|MICRO CENTER: COMPUTERS AND ELECTRONICS|
|In The Lab
RAID & NAS
What do you use your computer for? If you are like me, it probably involves multimedia in one form or another. By multimedia, I mean digital photos, music, video as well as text and other raw data. If you have a Media Center PC, or even just a TV tuner / video capture card installed, I probably don't have to tell you how big some of these files get. Unless you are sacrificing the capture quality, chances are that the TV shows you record are just about the same size as commercial DVDs; roughly about 4 GB for each hour of video. If you tend to record many TV programs for later viewing, you probably have also noticed how small that 160 or 200 GB hard drive really is.
Expanded storage options
A second solution is to add some sort of external storage unit such as a USB or Firewire drive. An added advantage is that these drives are portable and can be moved around and connected to other computers in the home or business. This is particularly useful for backing up or transferring very large files between systems, among other things. Drives like the Maxtor "One-Touch" series or the Buffalo Technology DriveStation include software for managing regular backups of critical data. In addition to complete USB or Firewire external drives, don't forget about external drive kits. Taking one of the external kits and installing one of your old hard drives can create an inexpensive, high-capacity storage device.
For a third solution, you could consider adding a server to your network. A basic server is nothing more than a single computer system that is sharing its storage or printer resources over the network. But, servers can also be used for much more, including managing network connections, such as a router or firewall, making web content available to the network, managing email and more. Commercial servers often differ in that they include fault-resistant or redundant hardware such as dual power supplies and RAID enabled hard drives. I'll come back to RAID in just a bit, as soon as I get done throwing around some more acronyms and jargon...

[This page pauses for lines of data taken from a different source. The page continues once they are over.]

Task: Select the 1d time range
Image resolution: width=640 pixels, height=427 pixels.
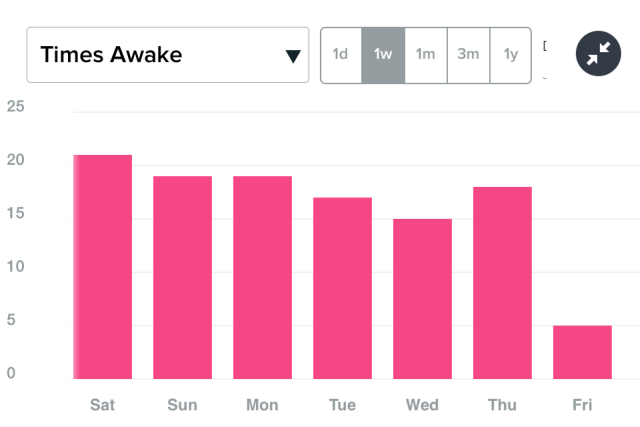Action: point(341,55)
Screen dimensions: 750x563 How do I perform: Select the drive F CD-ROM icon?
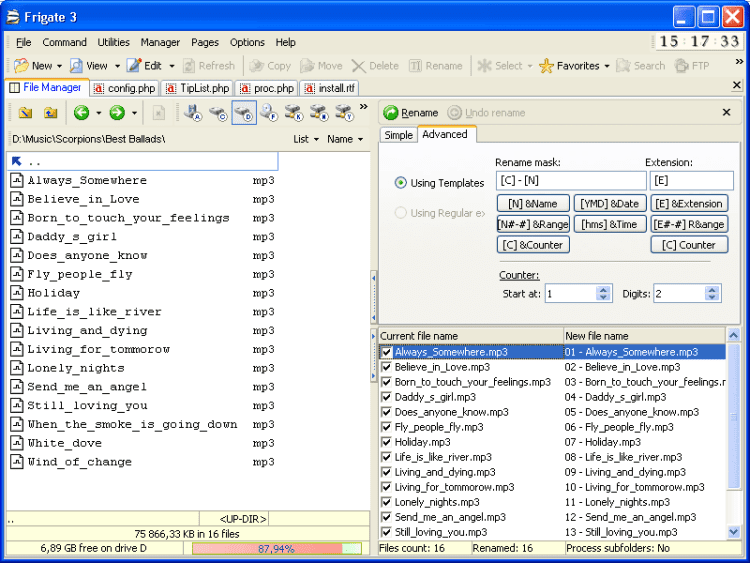coord(269,113)
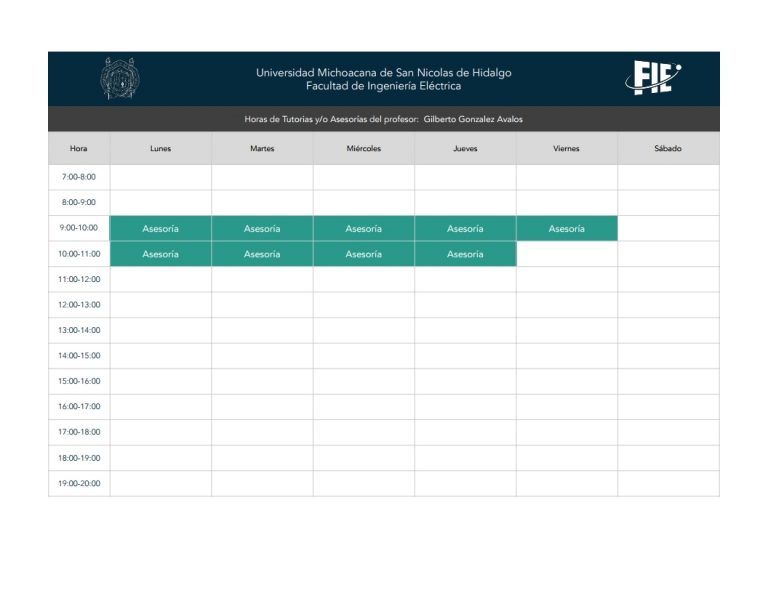Select Jueves 10:00-11:00 Asesoría cell
The height and width of the screenshot is (593, 768).
[x=465, y=254]
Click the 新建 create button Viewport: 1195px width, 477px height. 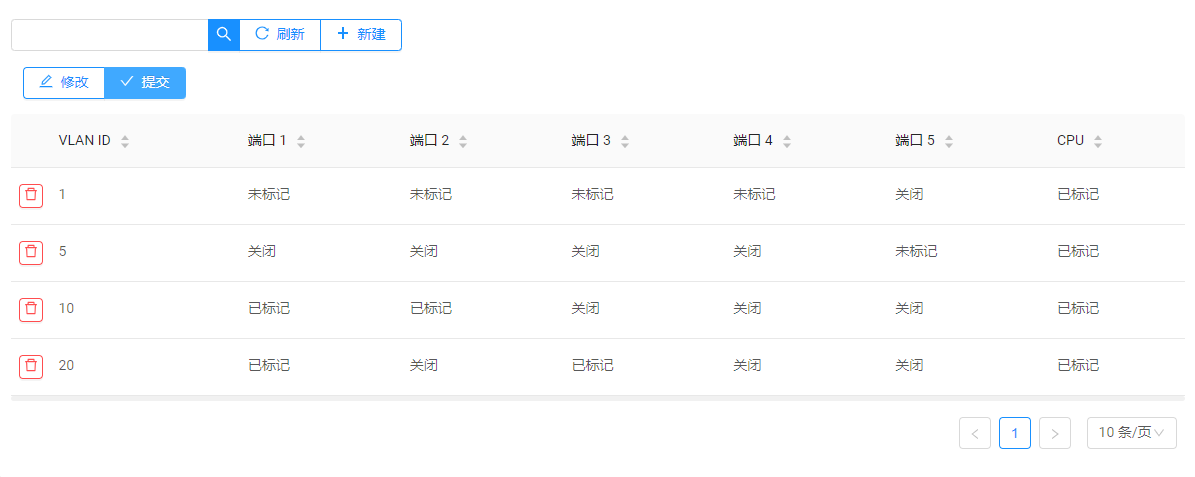(x=361, y=34)
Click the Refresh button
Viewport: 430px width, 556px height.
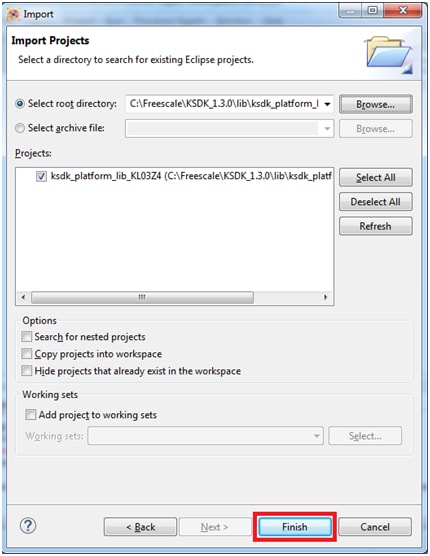tap(375, 226)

A fourth type of external storage is what is called Network Attached Storage (NAS). Very simply, this is a set of hard drives with a minimal computer-controlled network adapter that shares its storage over a network. Some of these devices, like the Buffalo Technology TeraStation or their LinkStation, can also share devices attached to its USB ports including external USB drives and printers. The Buffalo TeraStation has the advantage of providing fault resistant storage across four hard drives in the unit. The default configuration for a unit with four 250GB drives is in a RAID 5 configuration where information and error correcting information is spread across all four drives. The available storage works out to about 750GB in this configuration. The TeraStation can also be configured to appear as four 250GB drives, a single 1000GB drive (1000 GB is 1 Terabyte, hence the name TeraStation), or as two mirrored 250GB drives.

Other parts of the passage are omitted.